Over the weekend I watched a talk with Arthur C. Brooks. He was making a distinction I hadn't heard framed this way before: complicated vs. complex.
Complicated problems have answers. Engineering, logistics, systems, process. You can map them, model them, solve them. They're the domain of the left brain: logical, sequential, analytical.
Complex problems are different in kind. Love. Meaning. Relationships. Grief. These don't have solutions. They have navigation. And we navigate with the right brain. Associative, emotional, meaning-making.
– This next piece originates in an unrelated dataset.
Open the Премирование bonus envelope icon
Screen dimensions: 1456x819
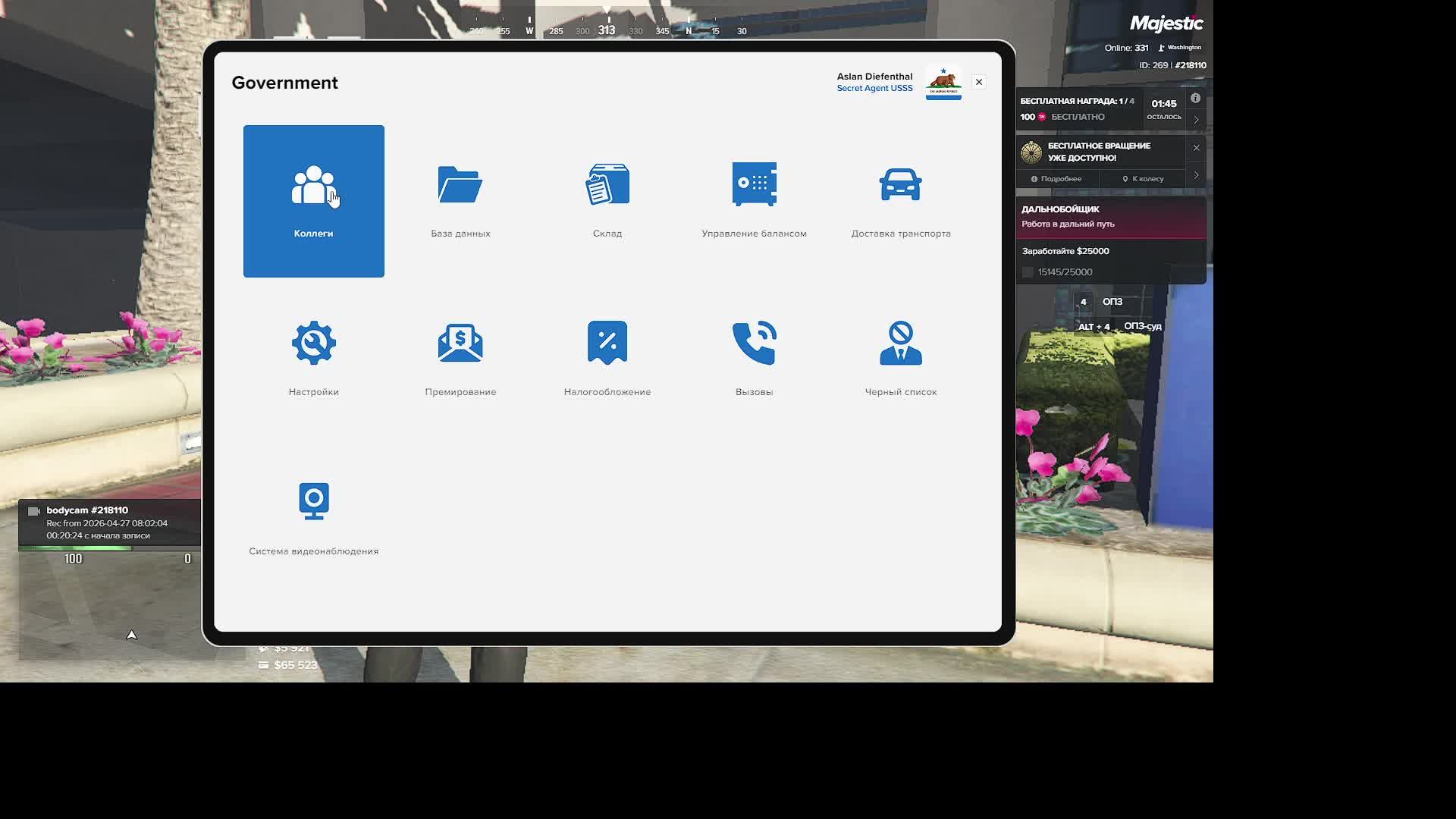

A few months back, I went through a period where I was using AI almost like a therapist. I turned to it with the heavy stuff. Questions about direction, meaning, what I was building toward. The conversations were long. Thoughtful, even. But my thinking kept going darker. I'd come out of a session more tangled than I went in. At the time I couldn't explain why. I just stopped.
Watching Brooks, I understood that I was feeding a left-brain tool right-brain problems. The AI would engage, build a logical structure around the question, offer frameworks and possibilities. Logic applied to meaning doesn't illuminate it. It makes the confusion more elaborate.
The code work is different. Lately I've been shipping faster than I have in years. Bugs, refactors, missing endpoints, things with actual answers. The agent finds the answer. I move on. That part works, because the problems fit.
I'm not sure what this means for the complex stuff. The questions that don't have answers. I don't think it means AI is useless there. But I think something different is required. Maybe just the recognition that you're not looking for a solution. You're looking for someone to sit with you in it.
That's not what I was doing. I was asking for answers to questions that don't have them. And when a very good answer-finding machine finds an answer anyway, it probably takes you somewhere you didn't want to go.